AIM OF THE EXERCISE —
In the records below, find the line containing "Instruction: Start service" and the line containing "Select the GPTs sidebar item"; please repeat exactly the lines from one to the other, both included, and nothing more.

(Items from a dataset)

<<<<

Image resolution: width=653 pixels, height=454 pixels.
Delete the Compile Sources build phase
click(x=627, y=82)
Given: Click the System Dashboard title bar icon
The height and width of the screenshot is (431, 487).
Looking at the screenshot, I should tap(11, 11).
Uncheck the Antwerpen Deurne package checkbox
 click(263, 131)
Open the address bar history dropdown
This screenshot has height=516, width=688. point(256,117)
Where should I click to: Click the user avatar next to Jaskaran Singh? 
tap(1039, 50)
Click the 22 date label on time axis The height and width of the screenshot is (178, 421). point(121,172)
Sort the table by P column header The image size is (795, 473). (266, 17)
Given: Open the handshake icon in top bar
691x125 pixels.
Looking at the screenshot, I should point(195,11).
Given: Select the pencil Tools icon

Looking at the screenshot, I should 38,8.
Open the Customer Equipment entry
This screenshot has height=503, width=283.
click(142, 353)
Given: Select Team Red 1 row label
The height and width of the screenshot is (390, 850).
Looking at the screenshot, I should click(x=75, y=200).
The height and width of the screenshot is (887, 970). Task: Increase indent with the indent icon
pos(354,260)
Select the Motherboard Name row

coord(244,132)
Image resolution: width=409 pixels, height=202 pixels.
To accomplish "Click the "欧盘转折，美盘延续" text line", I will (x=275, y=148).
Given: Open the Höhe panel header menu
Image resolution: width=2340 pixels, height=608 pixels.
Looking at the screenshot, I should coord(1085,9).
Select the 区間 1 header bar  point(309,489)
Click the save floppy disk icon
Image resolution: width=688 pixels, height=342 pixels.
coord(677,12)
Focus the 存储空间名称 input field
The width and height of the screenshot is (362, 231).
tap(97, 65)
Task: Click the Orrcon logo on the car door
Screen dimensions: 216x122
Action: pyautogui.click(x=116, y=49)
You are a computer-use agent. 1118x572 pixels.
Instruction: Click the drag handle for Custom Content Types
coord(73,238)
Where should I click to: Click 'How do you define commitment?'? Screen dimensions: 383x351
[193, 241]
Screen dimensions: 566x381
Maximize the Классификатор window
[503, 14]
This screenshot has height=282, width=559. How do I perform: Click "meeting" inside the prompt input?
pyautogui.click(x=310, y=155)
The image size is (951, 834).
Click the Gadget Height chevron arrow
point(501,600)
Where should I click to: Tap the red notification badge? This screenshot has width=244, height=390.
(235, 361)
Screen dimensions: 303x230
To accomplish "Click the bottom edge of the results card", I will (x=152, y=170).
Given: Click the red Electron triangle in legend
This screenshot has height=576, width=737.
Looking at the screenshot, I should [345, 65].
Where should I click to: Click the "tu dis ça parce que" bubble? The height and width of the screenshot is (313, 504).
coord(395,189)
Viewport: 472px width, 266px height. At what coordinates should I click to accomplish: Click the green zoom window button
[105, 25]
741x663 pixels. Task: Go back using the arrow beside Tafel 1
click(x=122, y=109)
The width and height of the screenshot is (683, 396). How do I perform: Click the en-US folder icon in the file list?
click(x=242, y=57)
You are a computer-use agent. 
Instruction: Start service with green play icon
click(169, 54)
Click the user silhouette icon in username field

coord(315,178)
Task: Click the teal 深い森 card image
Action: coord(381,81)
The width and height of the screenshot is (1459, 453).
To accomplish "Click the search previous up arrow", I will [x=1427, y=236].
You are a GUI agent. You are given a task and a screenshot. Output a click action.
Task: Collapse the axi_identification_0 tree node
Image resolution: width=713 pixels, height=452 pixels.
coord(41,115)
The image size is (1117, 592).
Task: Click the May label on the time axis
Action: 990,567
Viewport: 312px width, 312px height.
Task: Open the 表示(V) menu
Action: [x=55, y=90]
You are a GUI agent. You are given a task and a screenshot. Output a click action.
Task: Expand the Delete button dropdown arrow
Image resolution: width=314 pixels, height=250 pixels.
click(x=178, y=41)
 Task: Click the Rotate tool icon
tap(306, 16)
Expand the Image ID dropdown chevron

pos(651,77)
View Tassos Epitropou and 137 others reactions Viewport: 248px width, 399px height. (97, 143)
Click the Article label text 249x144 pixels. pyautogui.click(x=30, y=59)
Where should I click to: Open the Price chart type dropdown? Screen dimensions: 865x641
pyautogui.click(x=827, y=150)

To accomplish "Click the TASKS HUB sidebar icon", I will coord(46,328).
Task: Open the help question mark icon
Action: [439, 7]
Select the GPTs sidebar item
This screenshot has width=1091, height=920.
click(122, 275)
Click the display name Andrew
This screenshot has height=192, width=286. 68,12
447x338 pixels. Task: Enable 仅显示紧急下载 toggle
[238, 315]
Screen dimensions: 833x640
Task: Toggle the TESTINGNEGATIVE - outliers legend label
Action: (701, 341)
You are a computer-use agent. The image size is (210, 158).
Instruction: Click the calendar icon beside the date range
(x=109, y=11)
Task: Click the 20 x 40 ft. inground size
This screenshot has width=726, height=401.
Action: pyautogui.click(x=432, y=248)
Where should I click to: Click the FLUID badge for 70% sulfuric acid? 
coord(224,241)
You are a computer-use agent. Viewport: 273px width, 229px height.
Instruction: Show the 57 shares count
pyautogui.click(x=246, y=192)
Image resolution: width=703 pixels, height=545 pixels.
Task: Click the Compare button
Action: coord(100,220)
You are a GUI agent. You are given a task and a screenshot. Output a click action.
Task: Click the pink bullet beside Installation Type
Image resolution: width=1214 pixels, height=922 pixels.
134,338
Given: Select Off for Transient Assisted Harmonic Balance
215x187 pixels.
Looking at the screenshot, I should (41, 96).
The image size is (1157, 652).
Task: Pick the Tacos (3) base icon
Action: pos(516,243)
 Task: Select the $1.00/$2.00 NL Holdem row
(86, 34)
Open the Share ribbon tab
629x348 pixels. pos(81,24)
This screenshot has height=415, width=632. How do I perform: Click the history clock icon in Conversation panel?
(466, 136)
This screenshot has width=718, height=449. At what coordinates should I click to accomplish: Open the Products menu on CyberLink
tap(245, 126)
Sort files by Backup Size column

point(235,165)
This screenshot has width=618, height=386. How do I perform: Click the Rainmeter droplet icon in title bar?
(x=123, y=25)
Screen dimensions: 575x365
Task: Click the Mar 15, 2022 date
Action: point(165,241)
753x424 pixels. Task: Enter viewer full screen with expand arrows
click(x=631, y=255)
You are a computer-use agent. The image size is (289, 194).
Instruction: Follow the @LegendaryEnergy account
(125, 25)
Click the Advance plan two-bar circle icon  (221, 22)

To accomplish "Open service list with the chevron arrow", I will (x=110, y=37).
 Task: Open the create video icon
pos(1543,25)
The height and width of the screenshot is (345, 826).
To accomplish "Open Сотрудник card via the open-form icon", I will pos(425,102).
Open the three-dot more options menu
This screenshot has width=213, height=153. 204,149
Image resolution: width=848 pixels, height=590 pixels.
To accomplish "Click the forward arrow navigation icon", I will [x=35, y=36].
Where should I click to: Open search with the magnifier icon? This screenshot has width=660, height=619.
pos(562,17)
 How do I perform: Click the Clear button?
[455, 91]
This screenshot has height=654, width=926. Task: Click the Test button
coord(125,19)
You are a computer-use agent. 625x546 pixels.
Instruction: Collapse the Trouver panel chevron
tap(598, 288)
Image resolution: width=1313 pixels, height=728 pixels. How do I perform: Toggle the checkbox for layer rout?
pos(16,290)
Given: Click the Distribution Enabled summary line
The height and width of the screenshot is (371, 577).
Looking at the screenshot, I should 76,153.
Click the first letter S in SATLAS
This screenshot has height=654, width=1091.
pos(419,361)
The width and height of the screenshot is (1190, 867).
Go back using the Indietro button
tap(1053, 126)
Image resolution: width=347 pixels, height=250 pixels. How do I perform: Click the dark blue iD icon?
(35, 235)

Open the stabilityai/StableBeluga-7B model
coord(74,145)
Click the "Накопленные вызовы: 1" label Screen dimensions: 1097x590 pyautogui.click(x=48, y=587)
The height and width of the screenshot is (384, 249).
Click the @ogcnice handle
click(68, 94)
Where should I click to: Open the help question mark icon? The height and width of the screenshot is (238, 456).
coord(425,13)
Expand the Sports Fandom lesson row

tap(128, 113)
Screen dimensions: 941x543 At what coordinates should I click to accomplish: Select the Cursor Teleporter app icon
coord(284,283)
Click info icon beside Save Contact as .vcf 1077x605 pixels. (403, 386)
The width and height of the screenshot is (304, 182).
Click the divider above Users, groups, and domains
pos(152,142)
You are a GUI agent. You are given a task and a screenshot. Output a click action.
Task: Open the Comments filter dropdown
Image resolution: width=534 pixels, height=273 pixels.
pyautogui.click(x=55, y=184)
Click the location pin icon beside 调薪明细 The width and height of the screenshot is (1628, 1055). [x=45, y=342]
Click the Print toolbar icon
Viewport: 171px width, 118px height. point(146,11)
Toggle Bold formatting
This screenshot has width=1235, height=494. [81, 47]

>>>>

TASK OUTPUT —
Instruction: Start service with green play icon
click(169, 54)
Click the user silhouette icon in username field

coord(315,178)
Task: Click the teal 深い森 card image
Action: coord(381,81)
The width and height of the screenshot is (1459, 453).
To accomplish "Click the search previous up arrow", I will [x=1427, y=236].
You are a GUI agent. You are given a task and a screenshot. Output a click action.
Task: Collapse the axi_identification_0 tree node
Image resolution: width=713 pixels, height=452 pixels.
coord(41,115)
The image size is (1117, 592).
Task: Click the May label on the time axis
Action: 990,567
Viewport: 312px width, 312px height.
Task: Open the 表示(V) menu
Action: [x=55, y=90]
You are a GUI agent. You are given a task and a screenshot. Output a click action.
Task: Expand the Delete button dropdown arrow
Image resolution: width=314 pixels, height=250 pixels.
click(x=178, y=41)
 Task: Click the Rotate tool icon
tap(306, 16)
Expand the Image ID dropdown chevron

pos(651,77)
View Tassos Epitropou and 137 others reactions Viewport: 248px width, 399px height. (97, 143)
Click the Article label text 249x144 pixels. pyautogui.click(x=30, y=59)
Where should I click to: Open the Price chart type dropdown? Screen dimensions: 865x641
pyautogui.click(x=827, y=150)

To accomplish "Click the TASKS HUB sidebar icon", I will coord(46,328).
Task: Open the help question mark icon
Action: [439, 7]
Select the GPTs sidebar item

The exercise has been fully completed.